Ecological status is an assessment of the quality of the structure and functioning of surface water ecosystems. It shows the influence of pressures (e.g. pollution and habitat degradation) on the identified quality elements. Ecological status is determined for each of the surface water bodies of rivers, lakes, transitional waters and coastal waters, based on biological quality elements and supported by physico-chemical and hydromorphological quality elements.

The overall ecological status classification for a water body is determined, according to the ‘one out, all out’ principle, by the element with the worst status out of all the biological and supporting quality elements.

For surface waters, good chemical status means that no concentrations of priority substances exceed the relevant EQS established in the Environmental Quality Standards Directive 2008/105/EC (as amended by the Priority Substances Directive 2013/39/EU). EQS aim to protect the most sensitive species from direct toxicity, including predators and humans via secondary poisoning. A smaller group of priority hazardous substances were identified in the Priority Substances Directive as uPBT (ubiquitous (present, appearing or found everywhere), persistent, bioaccumulative and toxic). The uPBTs are mercury, brominated diphenyl ethers (pBDE), tributyltin and certain polyaromatic hydrocarbons (PAHs).

The WFD requires Member States to designate separate groundwater bodies and ensure that each one achieves 'good chemical and quantitative status'. To meet the aim of good chemical status, hazardous substances should be prevented from entering groundwater, and the entry of all other pollutants (e.g. nitrates) should be limited. Good quantitative status can be achieved by ensuring that the available groundwater resource is not reduced by the long-term annual average rate of abstraction. In addition, impacts on surface water linked with groundwater or groundwater-dependent terrestrial ecosystems should be avoided, as should saline intrusions.

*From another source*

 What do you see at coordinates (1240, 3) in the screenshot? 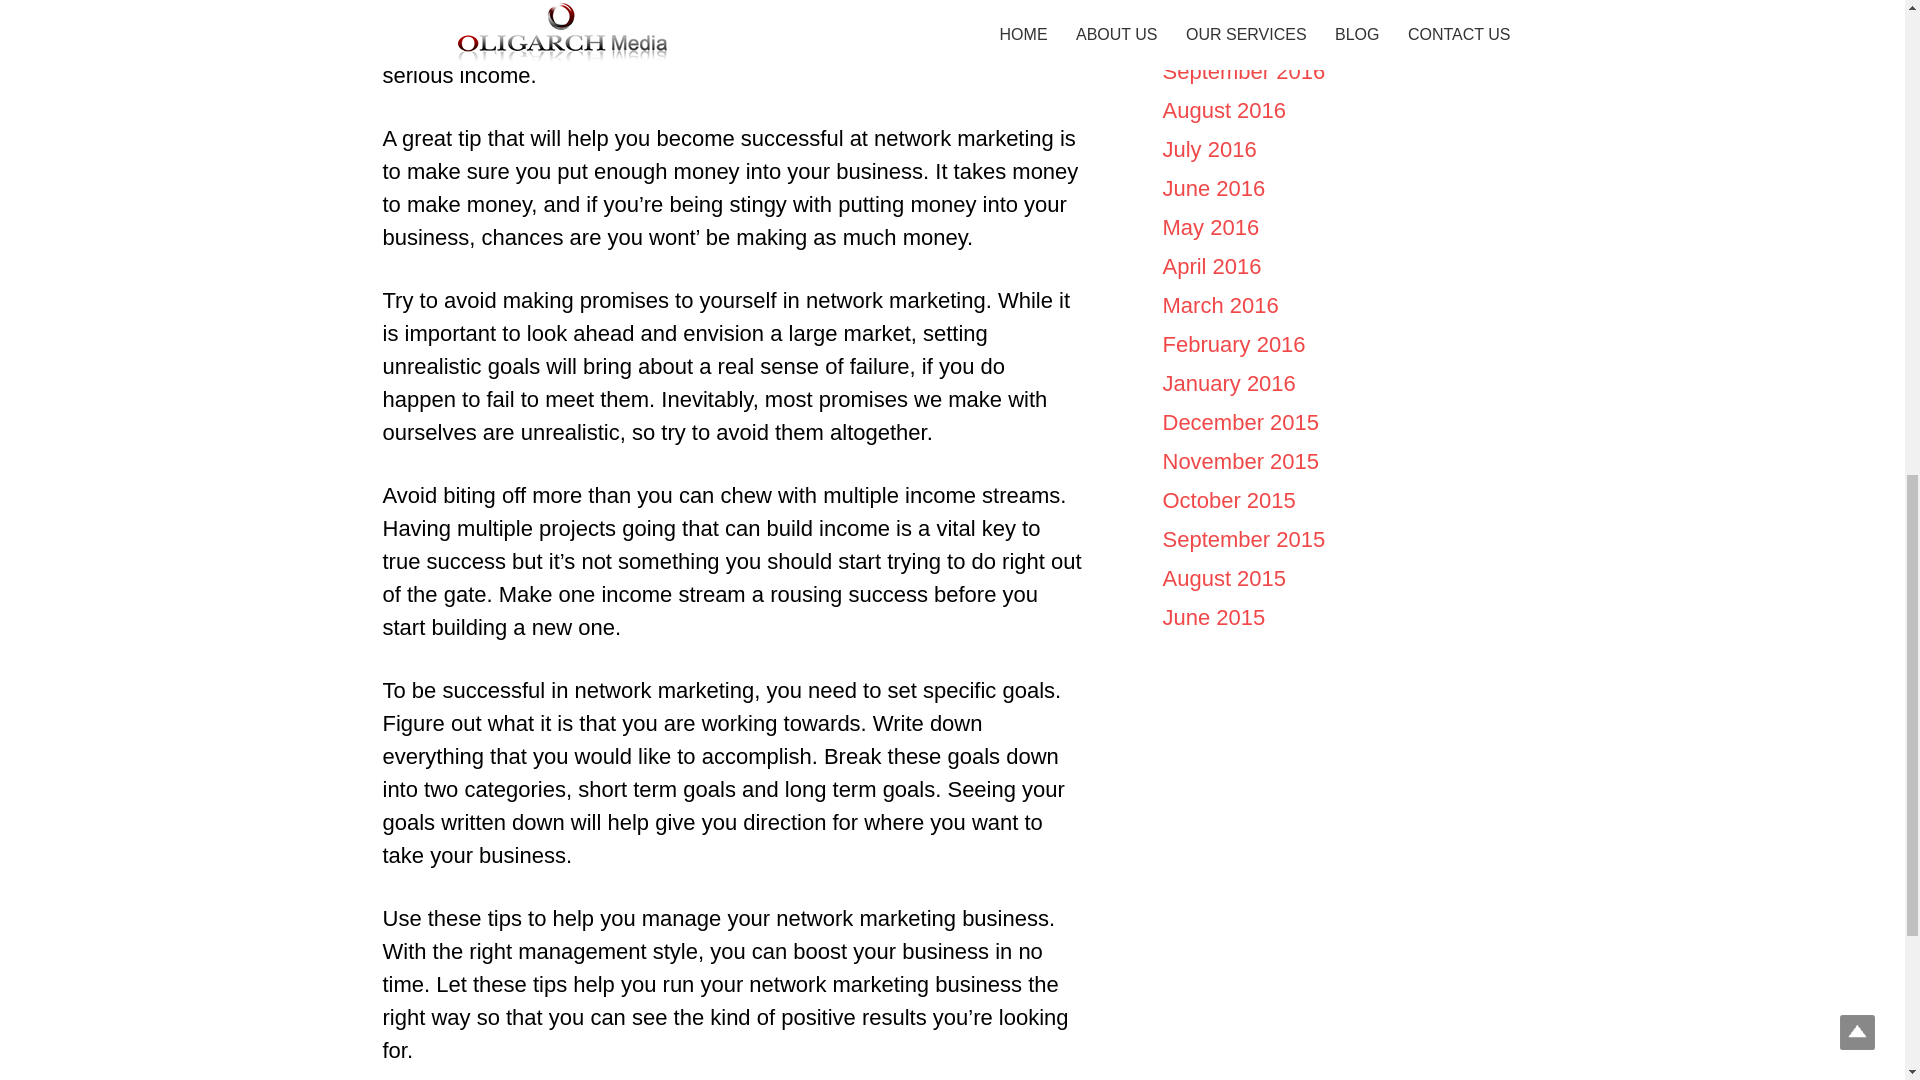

The WFD requires the identification of significant pressures from point sources of pollution, diffuse sources of pollution, modifications of flow regimes through abstractions or regulation and morphological alterations, as well as any other pressures. ‘Significant’ means that the pressure contributes to an impact that may result in failing to meet the WFD objectives of not having at least good status. In some cases, the pressure from several drivers, e.g. water abstraction from agriculture and households, may in combination be significant.

Ecological status is determined for rivers, lakes, and transitional and coastal waters based on biological quality elements (phytoplankton, macrophytes, phytobenthos, benthic invertebrate fauna and fish) and supporting physico-chemical (nutrients, oxygen condition, temperature, transparency, salinity and river basin specific pollutants (RBSPs) and hydromorphological quality elements. The WFD specifies which elements are to be assessed for each water category and requires that biological and supporting quality elements achieve at least good status. The dashboards provide overview of the different results related to ecological status of quality elements.